§ WHAT IS REQUIRED
List every line below that contains the word "should".

§ RECORDS TO USE

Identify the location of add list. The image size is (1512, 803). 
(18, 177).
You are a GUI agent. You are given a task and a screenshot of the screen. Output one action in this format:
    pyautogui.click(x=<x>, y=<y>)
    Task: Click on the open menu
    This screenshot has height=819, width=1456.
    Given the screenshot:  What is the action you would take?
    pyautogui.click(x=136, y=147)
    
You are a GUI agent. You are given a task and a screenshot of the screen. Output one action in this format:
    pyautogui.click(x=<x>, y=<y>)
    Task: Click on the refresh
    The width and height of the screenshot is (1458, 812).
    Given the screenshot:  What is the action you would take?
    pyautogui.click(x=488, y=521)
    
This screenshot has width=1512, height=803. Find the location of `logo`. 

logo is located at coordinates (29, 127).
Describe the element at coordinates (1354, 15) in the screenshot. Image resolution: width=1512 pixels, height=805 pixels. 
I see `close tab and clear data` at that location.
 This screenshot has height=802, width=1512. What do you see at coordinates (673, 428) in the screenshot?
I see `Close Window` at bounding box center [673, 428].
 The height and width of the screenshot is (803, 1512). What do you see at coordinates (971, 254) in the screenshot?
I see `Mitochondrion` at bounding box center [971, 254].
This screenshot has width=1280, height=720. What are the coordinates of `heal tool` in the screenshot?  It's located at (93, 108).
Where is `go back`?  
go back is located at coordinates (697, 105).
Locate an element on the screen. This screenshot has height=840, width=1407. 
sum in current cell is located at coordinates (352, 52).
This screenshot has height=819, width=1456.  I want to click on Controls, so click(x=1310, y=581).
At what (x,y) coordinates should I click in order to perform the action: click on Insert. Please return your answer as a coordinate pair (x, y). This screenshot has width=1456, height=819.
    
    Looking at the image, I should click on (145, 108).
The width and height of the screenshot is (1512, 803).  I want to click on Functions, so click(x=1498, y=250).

§ EXPECTED ANSWER
At what (x,y) coordinates should I click in order to perform the action: click on Insert. Please return your answer as a coordinate pair (x, y). This screenshot has width=1456, height=819.
    Looking at the image, I should click on (145, 108).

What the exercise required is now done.